At its best, A Big Bold Beautiful Journey feels a lot like one of those Charlie Kaufman/Spike Jonze or Kaufman/Michael Gondry dreamlike excursions (with Being John Malkovich, Eternal Sunshine of the Spotless Mind, and Adaptation coming to mind). But the structure is ragged and undisciplined, and there's not nearly enough time for the characters to explore more than a handful of cherry-picked slices of life. The musical sequence in which David goes back to high school and stars in How to Succeed in Business Without Really Trying is a high point - lively and energetic, yet infused with an underlying melancholy. Later interludes, such as one in a hospital and another when the characters go "home," feel unconvincing, as if the story was scrambling for shortcuts to keep the running time under two hours.

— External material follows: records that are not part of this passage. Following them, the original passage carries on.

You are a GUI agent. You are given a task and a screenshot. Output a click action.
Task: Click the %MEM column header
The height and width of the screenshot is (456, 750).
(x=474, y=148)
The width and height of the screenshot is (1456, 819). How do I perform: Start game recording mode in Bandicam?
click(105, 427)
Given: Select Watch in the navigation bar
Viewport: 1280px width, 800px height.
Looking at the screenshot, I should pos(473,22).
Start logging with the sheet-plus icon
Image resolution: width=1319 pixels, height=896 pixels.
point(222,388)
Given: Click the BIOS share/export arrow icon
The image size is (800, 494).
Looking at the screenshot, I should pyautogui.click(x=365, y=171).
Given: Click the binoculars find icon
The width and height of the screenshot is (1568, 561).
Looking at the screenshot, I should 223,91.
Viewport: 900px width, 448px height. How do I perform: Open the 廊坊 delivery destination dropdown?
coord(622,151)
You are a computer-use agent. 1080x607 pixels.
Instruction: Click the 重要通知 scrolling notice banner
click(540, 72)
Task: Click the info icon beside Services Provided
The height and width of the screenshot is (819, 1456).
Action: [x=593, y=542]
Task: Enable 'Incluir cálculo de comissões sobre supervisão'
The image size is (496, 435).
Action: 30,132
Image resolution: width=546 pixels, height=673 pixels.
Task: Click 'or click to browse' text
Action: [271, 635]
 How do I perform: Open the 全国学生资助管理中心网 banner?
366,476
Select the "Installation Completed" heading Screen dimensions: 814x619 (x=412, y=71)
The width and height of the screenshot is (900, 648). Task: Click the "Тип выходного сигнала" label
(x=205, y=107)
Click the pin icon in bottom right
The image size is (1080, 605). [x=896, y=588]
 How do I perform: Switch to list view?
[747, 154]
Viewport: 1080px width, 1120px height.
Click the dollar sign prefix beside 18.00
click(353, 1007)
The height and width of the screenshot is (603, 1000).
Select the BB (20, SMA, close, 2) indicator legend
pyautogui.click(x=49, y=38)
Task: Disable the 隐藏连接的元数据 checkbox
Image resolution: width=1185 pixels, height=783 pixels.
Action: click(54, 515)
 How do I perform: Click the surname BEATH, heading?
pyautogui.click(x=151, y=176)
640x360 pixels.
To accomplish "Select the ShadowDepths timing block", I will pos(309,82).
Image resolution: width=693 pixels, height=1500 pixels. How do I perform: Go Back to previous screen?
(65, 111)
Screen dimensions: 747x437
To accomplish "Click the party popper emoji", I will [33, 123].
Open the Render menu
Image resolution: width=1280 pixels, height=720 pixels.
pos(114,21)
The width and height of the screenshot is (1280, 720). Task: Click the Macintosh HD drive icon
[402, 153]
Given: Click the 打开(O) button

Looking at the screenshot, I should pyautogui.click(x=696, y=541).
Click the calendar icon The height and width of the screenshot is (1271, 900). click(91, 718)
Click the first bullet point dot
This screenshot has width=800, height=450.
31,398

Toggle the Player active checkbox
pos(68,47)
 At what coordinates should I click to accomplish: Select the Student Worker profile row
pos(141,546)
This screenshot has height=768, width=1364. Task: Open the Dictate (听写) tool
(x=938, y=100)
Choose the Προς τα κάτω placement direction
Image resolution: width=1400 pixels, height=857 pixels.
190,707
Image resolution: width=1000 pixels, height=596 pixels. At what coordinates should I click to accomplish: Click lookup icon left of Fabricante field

Farrell and Robbie exude charm, and there's real pleasure in the scenes where they're simply allowed to spend time in each other's presence while accepting the unreality of their situation. But in trying to live up to all the adjectives in its title, A Big Bold Beautiful Journey never quite finds the right balance between the theatricality of its quasi-fantasy sequences and the harsher reality of two damaged people struggling to take a chance on love that neither is initially willing to consider.
The story has two gears: maudlin and quirky. It works far better when cruising in the latter than when downshifting into the former. Phoebe Waller-Bridge and Kevin Kline (whom I wouldn't have recognized if I hadn't just seen him in Disclaimer) seem like they wandered into this movie on their way to something by Terry Gilliam. In the end, though, they function mainly as a combination plot device/comic relief. That's probably not a bad thing, but it highlights a core problem the film has with translating some of its offbeat ideas into something that gels.
While watching A Big Bold Beautiful Journey unfold, I was aware it wasn't working in many of the ways it intended, yet I still appreciated the risks it was willing to take. Reiss and Kogonada could easily have followed a conventional path, but their atypical choices give the film an edge and make it more interesting than it might otherwise be. Ultimately, though, the title reflects the film's aspirations more than its reality.